Japanese is one of the most commonly spoken languages in the world. That being said, it’s not always easy to find Japanese language datasets with a specific dialect or type of speech to train your models.
That’s why we’ve done the hard bit for you. Here at Twine, we’ve searched high and low to find the best Japanese Language datasets.
Are you ready?
Let’s dive into our list of the best Japanese Language datasets in 2022.
Here are our top picks for Japanese Language datasets:
1. PheMT Dataset
Created by Fujii in 2020, the PheMT Dataset is based on the MTNT dataset, with additional annotations of four linguistic phenomena: Proper Noun, Abbreviated Noun, Colloquial Expression, and Variant., in Japanese, English language. Containing 1,566 in TSV file format.
2. CC100-Japanese Dataset
Created by Conneau & Wenzek in 2020, the CC100-Japanese This dataset is one of the 100 corpora of monolingual data that was processed from the January-December 2018 Commoncrawl snapshots from the CC-Net repository. The size of this corpus is 15G., in the Japanese language. In Text file format.
Created by Shen in 2020, the HJDataset Dataset contains over 250,000 layout element annotations of seven types in Japanese documents., in the Japanese language. Containing 250,000+ in JSON file format.
4. Business Scene Dialogue (BSD) Dataset
Created by Rikters in 2020, the Business Scene Dialogue (BSD) Dataset contains 955 scenarios and 30,000 parallel sentences in English-Japanese. Japanese, and English language. Containing 30 in JSON file format.
5. MNIST Dataset
The MNIST database of handwritten digits, available from this page, has a training set of 60,000 examples, and a test set of 10,000 examples. It is a subset of a larger set available from NIST. The digits have been size-normalized and centered in a fixed-size image. It is a good database for people who want to try learning techniques and pattern recognition methods on real-world data while spending minimal effort on preprocessing and formatting. In Text file format.

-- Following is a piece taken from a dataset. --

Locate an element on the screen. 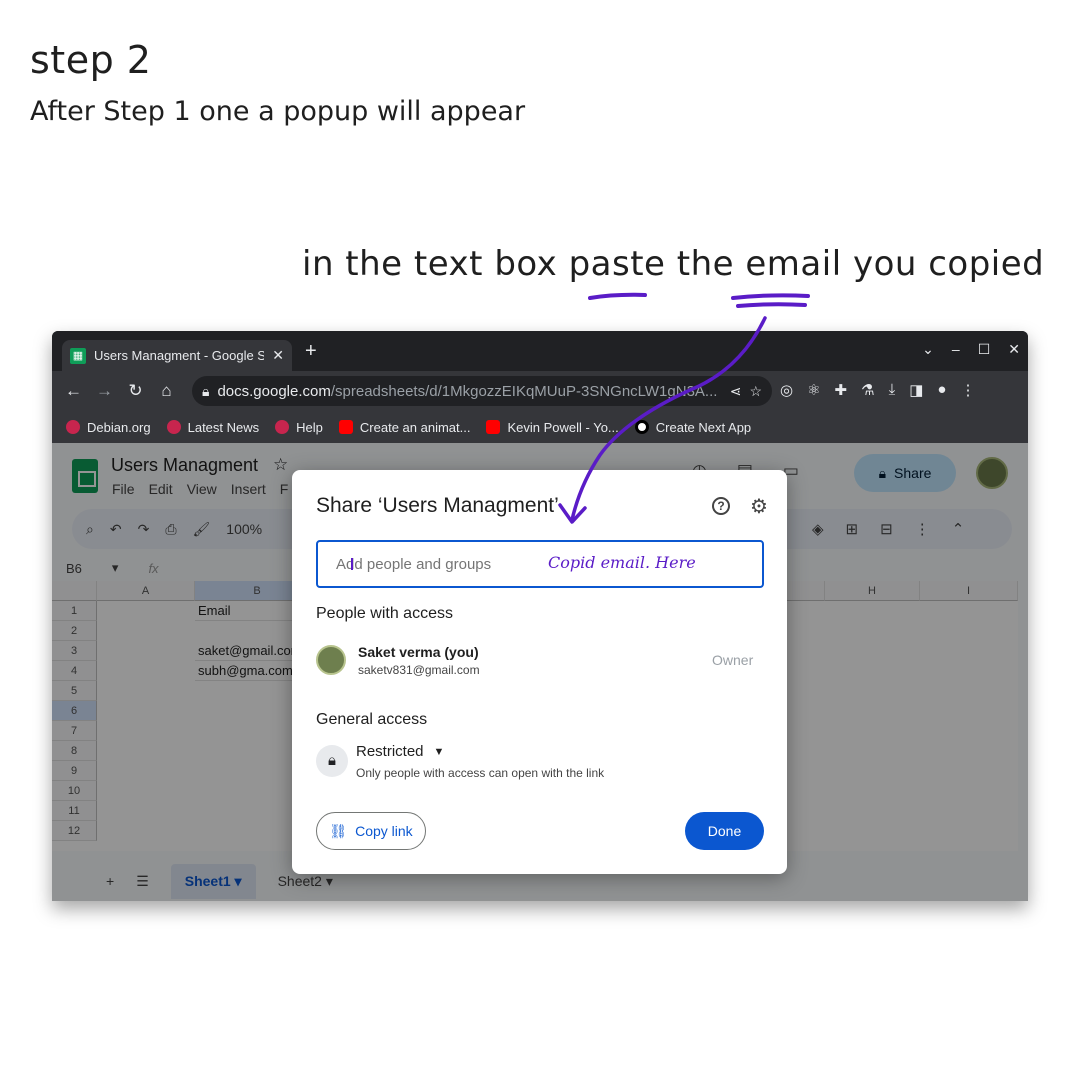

6. JaQuAD: Japanese Question Answering Dataset
Japanese Question Answering Dataset (JaQuAD), released in 2022, is a human-annotated dataset created for Japanese Machine Reading Comprehension. JaQuAD is developed to provide a SQuAD-like QA dataset in Japanese. JaQuAD contains 39,696 question-answer pairs. Questions and answers are manually curated by human annotators. Contexts are collected from Japanese Wikipedia articles, in Text file format.
To conclude, here are top picks for the best Japanese Language datasets for your projects:
- PheMT Dataset
- C100-Japanese Dataset
- Business Scene Dialogue (BSD) Dataset
- MNIST Dataset
- JaQuAD: Japanese Question Answering Dataset
We hope that this list has either helped you find a dataset for your project or, realize the myriad of options available to you.
If there are any datasets you would like us to add to the list then please let us know here.
If you would like to find out more about how we could help build a custom dataset for your project then please don’t hesitate to contact us!
Let us help you do the math – check our AI dataset project calculator.